Claudio Ranieri – Roma: atto terzo.
Tra Sir Claudio e il club capitolino è un amore eterno. Come quelle coppiette che si lasciano e si rimettono insieme a vita, tra tira e molla eterni, dove il terzo incomodo di turno assume le sembianze della classica ruota di scorta.
La scelta della proprietà americana di affidarsi a Ranieri è di sicuro la più saggia; io stesso, persino io che non c’entro con la Roma, dopo la tremenda sconfitta a Firenze per 5-1, dissi che l’unico che avrebbe potuto ricompattare un ambiente depresso e a pezzi era proprio l’ex Cagliari. Ma bisogna ammettere che è anche la scelta più opportunista e strategica, atta a placare una folla inferocita.
I Friedkin, nell’ultimo anno, si sono resi protagonisti di una escalation di scelte alquanto discutibili. Mandano via José Mourinho, considerato dai romanisti un mezzo Dio. O un nDio completo. Fu una decisione a mio avviso corretta e condivisibile, considerata la classifica e dei risultati non in linea con uno che si fa ancora chiamare ‘Special One’. Il popolo insorse e i Friedkin decisero di affidare la panchina al signor Daniele De Rossi, di anni 40 (oggi 41), all’attivo una sola esperienza da allenatore in Serie B a Ferrara, con la Spal, terminata con un esonero.
Inizialmente doveva essere un traghettatore, ma fece talmente bene da guadagnarsi la conferma e un bel contratto triennale.

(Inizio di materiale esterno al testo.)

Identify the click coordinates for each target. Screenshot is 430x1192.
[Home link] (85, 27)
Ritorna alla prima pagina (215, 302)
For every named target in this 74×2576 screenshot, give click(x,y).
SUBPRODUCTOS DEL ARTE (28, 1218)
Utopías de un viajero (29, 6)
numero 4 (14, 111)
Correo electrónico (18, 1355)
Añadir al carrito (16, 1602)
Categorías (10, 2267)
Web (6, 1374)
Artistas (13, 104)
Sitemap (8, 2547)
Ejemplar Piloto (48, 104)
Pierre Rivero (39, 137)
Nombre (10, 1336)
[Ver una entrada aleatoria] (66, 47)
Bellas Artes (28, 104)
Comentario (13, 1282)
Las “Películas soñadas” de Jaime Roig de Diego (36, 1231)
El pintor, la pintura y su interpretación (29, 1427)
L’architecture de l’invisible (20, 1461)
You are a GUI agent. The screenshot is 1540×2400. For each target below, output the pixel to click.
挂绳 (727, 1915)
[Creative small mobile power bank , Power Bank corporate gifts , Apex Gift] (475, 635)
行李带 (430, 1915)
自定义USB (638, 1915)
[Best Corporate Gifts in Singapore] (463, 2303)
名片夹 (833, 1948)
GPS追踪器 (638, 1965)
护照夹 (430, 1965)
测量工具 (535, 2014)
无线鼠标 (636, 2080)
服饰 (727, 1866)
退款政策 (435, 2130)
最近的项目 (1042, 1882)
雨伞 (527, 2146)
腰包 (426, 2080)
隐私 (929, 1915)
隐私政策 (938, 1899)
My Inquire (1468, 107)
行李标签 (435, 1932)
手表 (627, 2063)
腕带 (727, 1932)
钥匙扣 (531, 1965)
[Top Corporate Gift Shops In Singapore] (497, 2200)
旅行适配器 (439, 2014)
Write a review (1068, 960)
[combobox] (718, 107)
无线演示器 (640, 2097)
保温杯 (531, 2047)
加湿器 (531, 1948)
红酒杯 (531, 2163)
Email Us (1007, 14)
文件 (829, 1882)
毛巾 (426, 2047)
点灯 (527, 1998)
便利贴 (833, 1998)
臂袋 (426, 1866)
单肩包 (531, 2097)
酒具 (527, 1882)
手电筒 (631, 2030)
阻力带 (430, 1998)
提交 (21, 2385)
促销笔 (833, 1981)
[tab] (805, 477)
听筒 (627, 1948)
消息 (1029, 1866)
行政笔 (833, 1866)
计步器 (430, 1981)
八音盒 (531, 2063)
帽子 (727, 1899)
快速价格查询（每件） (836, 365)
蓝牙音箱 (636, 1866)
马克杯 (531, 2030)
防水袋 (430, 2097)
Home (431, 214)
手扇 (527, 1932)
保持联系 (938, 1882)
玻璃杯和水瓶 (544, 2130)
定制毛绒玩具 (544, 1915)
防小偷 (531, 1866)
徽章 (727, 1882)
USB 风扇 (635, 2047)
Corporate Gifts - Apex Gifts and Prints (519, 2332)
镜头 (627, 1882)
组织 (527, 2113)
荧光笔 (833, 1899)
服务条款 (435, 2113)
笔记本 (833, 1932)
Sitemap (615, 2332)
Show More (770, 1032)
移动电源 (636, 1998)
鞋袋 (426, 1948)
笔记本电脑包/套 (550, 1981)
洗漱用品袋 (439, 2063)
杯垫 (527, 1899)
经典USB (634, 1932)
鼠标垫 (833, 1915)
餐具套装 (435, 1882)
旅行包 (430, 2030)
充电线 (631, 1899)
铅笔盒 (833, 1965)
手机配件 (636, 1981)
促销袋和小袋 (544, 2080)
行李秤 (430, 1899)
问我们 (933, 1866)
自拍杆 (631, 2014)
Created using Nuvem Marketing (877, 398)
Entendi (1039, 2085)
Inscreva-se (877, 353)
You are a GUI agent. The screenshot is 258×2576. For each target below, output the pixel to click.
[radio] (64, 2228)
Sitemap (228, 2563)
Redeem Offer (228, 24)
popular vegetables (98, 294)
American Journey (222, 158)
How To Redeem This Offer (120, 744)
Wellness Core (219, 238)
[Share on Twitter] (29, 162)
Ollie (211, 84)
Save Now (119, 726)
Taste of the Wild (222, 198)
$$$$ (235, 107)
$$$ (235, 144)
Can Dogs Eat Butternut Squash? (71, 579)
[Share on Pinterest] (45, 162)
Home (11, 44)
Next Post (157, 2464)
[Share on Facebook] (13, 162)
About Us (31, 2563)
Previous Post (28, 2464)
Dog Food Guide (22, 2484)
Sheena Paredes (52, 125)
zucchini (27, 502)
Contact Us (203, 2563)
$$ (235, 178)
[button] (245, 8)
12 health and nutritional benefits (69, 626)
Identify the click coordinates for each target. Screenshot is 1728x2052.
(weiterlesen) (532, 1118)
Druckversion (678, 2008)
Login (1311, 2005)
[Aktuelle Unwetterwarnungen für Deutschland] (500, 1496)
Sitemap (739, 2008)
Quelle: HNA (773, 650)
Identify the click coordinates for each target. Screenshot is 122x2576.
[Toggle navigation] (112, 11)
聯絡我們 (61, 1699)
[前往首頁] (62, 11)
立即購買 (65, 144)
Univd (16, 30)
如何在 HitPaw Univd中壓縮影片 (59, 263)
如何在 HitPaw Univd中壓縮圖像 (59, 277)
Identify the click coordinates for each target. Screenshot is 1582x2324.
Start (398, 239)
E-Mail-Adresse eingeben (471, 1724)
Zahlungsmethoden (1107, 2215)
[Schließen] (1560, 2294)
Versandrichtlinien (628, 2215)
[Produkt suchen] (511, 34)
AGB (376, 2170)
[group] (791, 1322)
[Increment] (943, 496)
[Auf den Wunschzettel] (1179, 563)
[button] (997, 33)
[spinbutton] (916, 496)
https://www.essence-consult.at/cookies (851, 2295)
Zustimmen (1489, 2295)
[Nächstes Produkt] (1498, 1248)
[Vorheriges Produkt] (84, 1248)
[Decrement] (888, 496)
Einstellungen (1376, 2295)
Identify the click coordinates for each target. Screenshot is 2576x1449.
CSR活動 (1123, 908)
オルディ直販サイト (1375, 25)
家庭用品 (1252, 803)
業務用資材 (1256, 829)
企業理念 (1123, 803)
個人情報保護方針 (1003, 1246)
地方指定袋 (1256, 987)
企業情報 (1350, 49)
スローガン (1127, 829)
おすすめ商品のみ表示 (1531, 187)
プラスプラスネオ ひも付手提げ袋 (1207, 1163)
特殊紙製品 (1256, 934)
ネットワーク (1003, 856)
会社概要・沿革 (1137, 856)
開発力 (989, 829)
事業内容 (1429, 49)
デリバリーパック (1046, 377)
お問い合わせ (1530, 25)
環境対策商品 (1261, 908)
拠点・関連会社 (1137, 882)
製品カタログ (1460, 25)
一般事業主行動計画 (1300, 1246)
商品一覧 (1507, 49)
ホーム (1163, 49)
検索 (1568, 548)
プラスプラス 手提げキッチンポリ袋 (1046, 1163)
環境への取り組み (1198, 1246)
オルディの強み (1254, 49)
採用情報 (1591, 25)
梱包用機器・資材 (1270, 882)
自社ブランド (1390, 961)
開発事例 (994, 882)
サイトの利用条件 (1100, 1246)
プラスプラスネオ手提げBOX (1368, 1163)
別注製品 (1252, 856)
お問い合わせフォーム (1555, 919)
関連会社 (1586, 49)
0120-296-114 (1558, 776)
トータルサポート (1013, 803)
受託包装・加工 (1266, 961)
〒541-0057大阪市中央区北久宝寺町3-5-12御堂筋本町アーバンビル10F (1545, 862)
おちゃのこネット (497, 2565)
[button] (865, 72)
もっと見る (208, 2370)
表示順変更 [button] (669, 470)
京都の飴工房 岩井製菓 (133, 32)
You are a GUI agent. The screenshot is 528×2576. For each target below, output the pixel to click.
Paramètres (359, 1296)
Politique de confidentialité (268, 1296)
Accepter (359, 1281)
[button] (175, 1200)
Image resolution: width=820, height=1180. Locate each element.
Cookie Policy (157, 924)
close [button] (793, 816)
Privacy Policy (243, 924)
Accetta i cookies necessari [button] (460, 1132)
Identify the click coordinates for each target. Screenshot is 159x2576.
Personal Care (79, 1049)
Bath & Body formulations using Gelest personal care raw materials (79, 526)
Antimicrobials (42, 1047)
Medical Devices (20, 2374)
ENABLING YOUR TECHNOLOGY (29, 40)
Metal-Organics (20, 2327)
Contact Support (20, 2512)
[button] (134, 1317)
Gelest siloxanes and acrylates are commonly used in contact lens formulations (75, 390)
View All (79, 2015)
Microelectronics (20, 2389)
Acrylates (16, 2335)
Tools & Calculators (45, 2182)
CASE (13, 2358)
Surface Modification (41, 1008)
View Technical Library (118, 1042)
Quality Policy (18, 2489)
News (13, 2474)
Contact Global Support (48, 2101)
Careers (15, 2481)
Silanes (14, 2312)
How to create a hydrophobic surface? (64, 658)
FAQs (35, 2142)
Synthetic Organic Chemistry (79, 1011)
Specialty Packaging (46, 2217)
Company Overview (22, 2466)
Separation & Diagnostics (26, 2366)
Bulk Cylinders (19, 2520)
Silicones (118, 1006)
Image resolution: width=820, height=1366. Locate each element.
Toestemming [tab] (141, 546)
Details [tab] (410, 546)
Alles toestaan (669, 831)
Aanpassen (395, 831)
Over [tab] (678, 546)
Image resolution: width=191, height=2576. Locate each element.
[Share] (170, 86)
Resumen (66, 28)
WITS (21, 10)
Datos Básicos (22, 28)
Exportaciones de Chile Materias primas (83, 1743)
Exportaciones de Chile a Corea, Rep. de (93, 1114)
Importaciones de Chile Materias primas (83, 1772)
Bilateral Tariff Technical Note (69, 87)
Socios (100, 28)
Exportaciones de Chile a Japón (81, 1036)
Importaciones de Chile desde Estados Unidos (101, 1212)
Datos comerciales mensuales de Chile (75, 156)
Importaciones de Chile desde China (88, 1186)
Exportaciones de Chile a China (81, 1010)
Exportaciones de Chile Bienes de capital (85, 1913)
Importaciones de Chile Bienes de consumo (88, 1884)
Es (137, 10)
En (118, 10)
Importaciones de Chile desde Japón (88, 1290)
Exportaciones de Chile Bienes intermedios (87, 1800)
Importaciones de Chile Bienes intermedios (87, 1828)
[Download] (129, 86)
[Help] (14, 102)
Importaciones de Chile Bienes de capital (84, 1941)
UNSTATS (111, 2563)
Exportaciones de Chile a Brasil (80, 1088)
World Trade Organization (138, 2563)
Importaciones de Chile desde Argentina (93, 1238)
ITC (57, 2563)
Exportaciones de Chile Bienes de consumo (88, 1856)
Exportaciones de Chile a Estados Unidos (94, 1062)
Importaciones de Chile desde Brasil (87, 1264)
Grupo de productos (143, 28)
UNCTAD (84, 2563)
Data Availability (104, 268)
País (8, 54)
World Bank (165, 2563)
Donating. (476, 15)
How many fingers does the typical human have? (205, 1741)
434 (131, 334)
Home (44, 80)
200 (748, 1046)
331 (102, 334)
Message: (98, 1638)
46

Nuova stagione, mercato da circa 90 milioni e si parte col nuovo progetto.
L’inizio della stagione 2024/25 è però deludente e i Friedkin decidono clamorosamente di esonerare De Rossi dopo sole quattro partite, alla faccia del rinnovo offerto e firmato pochi mesi prima. Il popolo, come accadde con l’esilio di Mourinho, insorse nuovamente e la proprietà americana decise di affidarsi a Ivan Juric, tecnico dalla buona esperienza ma dalla personalità fumantina. Non proprio il massimo per un ambiente che appariva spaccato al suo interno. E infatti, un autentico disastro: risultati pessimi, scontri nello spogliatoio con tanto di lancio di bottigliette ed esclusioni rumorose. Tra tutti quelli che potevano prendere hanno preso l’unico che, anziché unire, divide.
Si arriva ad oggi e, direttamente dagli studi di Uomini e Donne, parte il cast per il nuovo allenatore: da Terzic a Ten Hag, da Allegri a Montella, passando per Paulo Sousa e Mancini. Profili ambiziosi e altri low cost, uniti da un unico obiettivo: vincere da subito, risollevando un morale sprofondato negli abissi del Colosseo. Come’era facilmente prevedibile, si trattava di una responsabilità troppo grande. Da qui sono arrivati i primi no e i Friedkin decidono di chiamare l’unico uomo che non avrebbe mai declinato l’offerta, quel Ranieri romano e romanista, che mesi fa annunciò il ritiro lasciando una porticina aperta soltanto per la Roma e per le Nazionali.
Ma anche qui si è trattato di una mossa per calmare la piazza: un De Rossi 2.0 che ha lo scopo di tenere buoni i tifosi e cercare di arrivare a fine stagione salvando il salvabile. Ripeto, è la scelta più saggia, ma prima o poi i Friedkin dovranno spiegare quali siano le loro intenzioni, perché fino ad oggi hanno mostrato enormi capacità solo ed esclusivamente nel sacrificare leggende giallorosse.